**Work to be completed**
Filter the material below so that only lines containing "Accetta" remain.

**Data supplied**
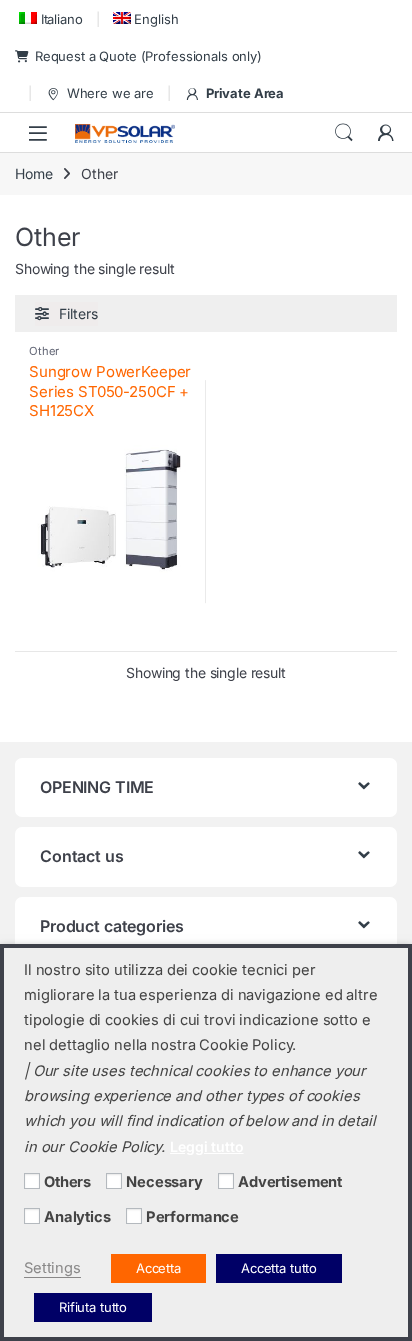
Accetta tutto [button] (279, 1268)
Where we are (110, 93)
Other (44, 351)
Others (67, 1182)
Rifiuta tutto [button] (93, 1307)
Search (344, 133)
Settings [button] (52, 1268)
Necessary (164, 1182)
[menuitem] (49, 18)
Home (33, 173)
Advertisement (290, 1182)
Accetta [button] (158, 1268)
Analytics (77, 1217)
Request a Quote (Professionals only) (148, 56)
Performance (192, 1217)
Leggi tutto (206, 1146)
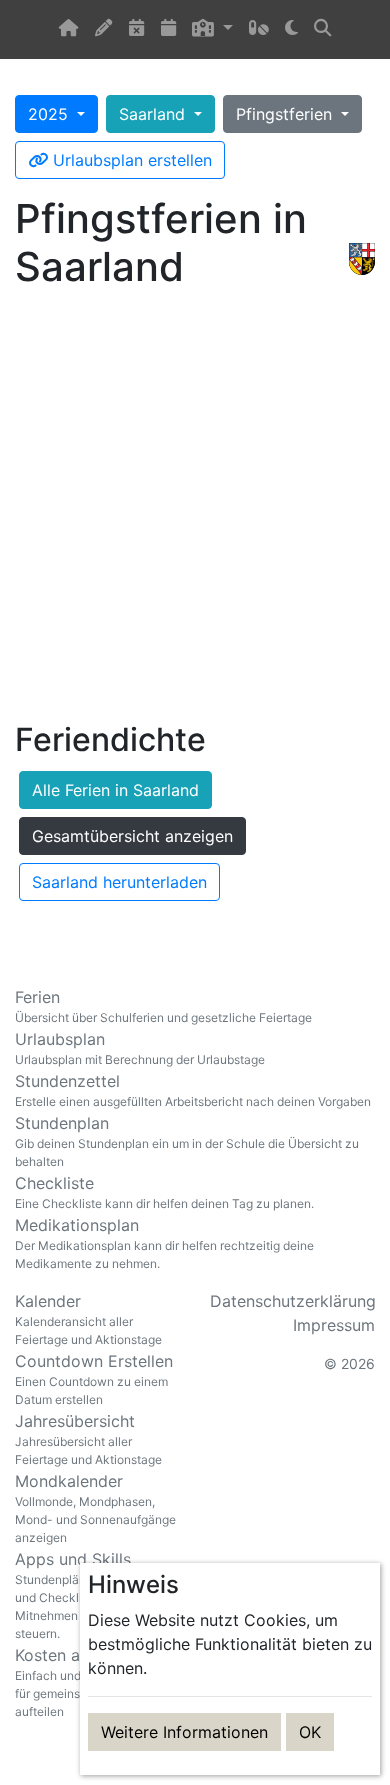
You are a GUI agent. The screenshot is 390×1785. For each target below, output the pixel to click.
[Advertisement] (195, 510)
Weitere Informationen (184, 1732)
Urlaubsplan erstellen (130, 160)
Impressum (334, 1325)
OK (310, 1732)
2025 (50, 114)
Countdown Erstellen (94, 1379)
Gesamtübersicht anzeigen (132, 836)
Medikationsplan (164, 1243)
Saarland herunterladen (119, 882)
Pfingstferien (286, 114)
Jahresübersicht (88, 1439)
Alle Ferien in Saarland (115, 790)
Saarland (154, 114)
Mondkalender (95, 1508)
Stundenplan (187, 1141)
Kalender (88, 1319)
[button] (212, 29)
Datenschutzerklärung (293, 1301)
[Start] (69, 29)
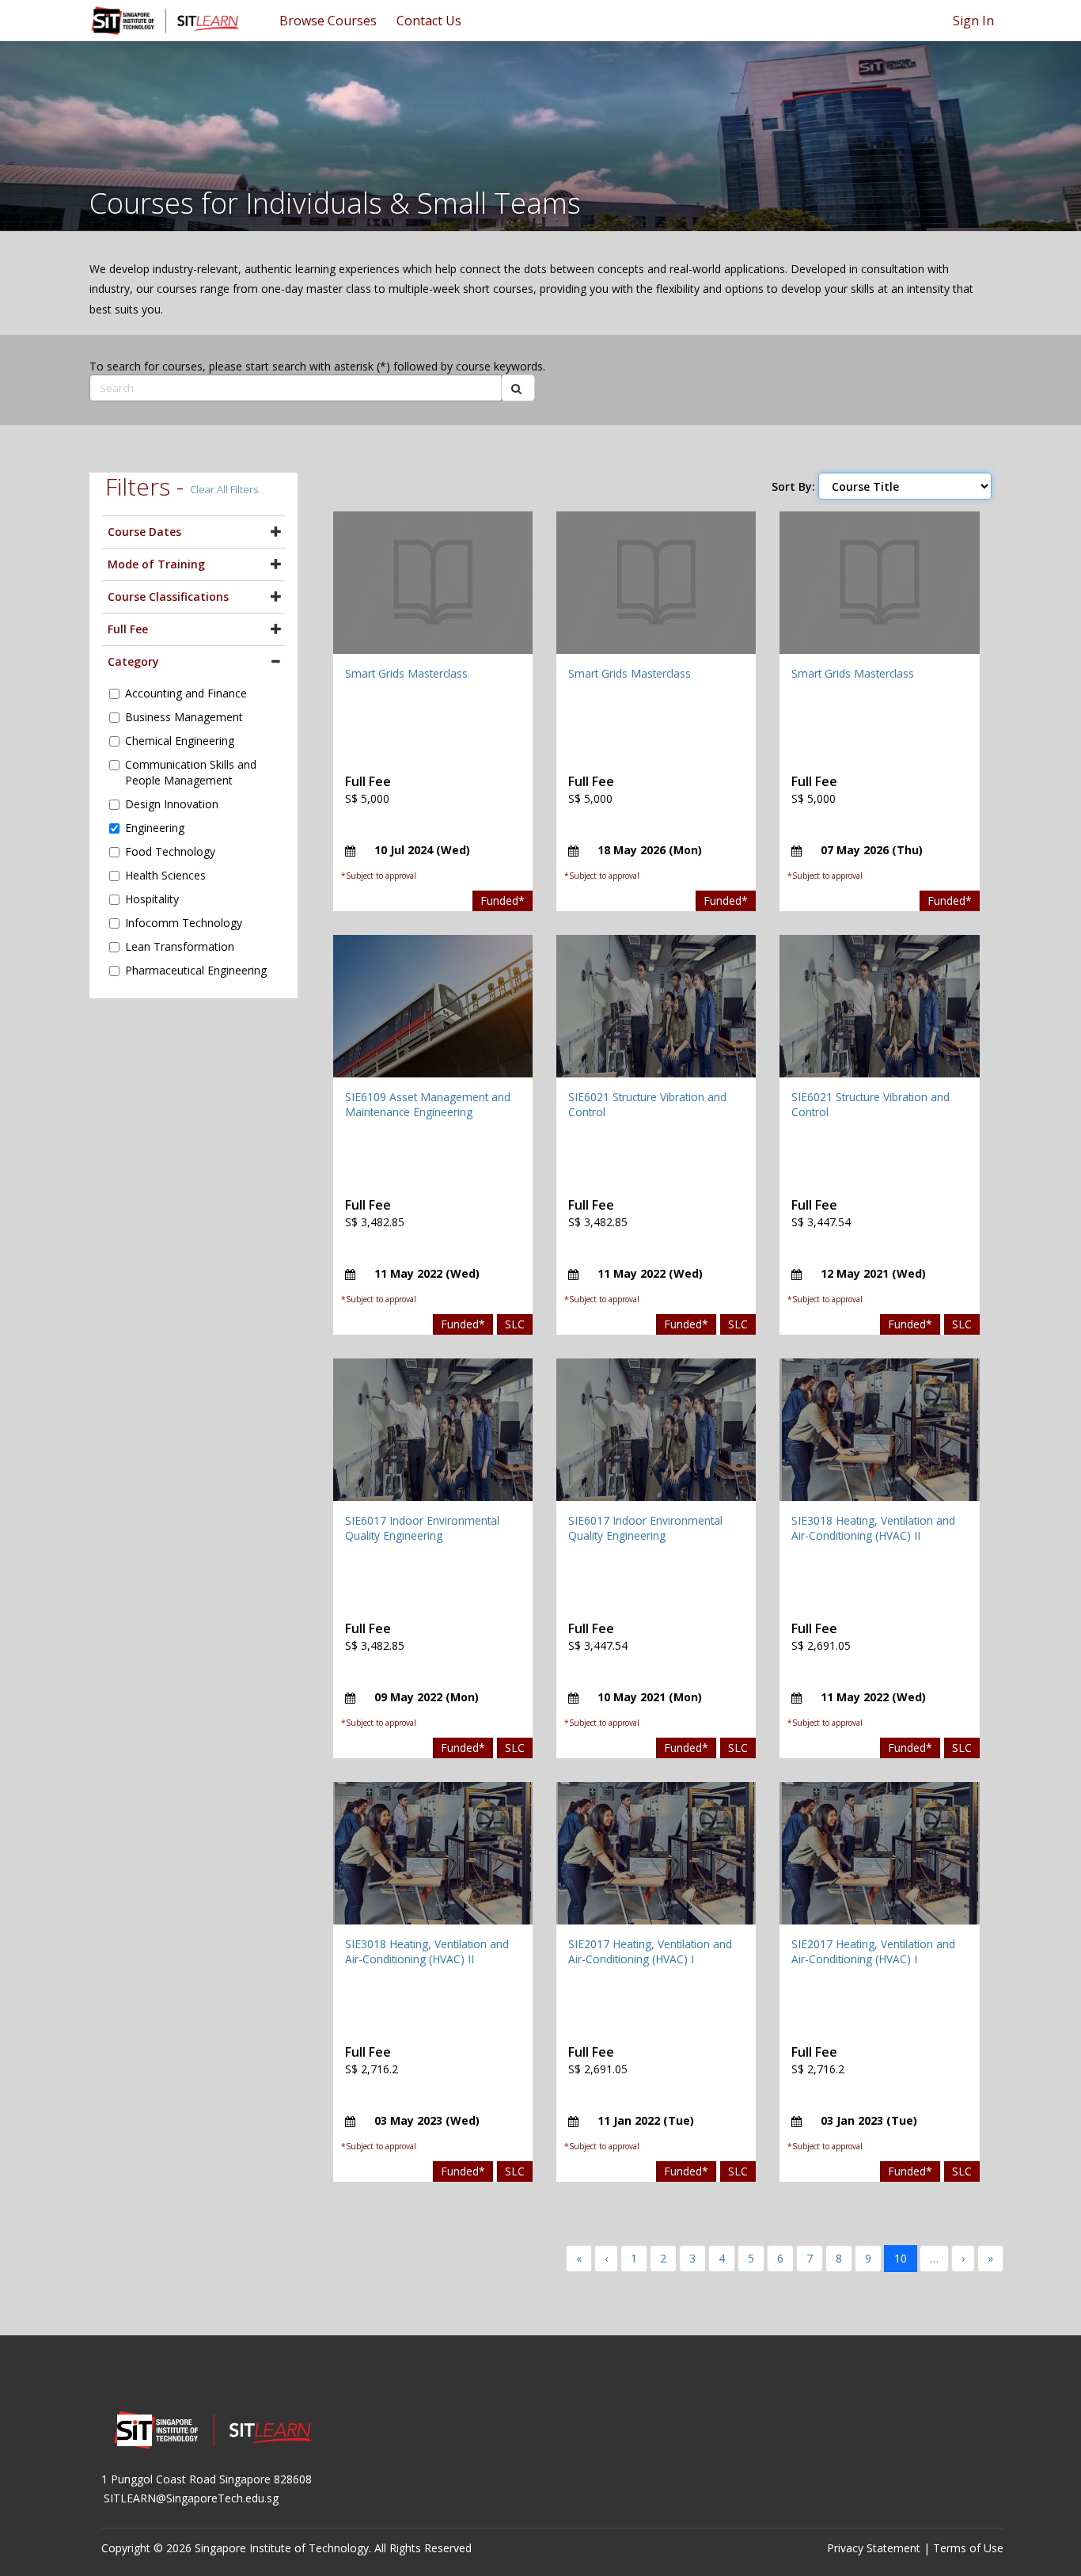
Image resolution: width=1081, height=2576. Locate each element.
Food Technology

**Answer section**
Accetta tutto [button] (279, 1268)
Accetta [button] (158, 1268)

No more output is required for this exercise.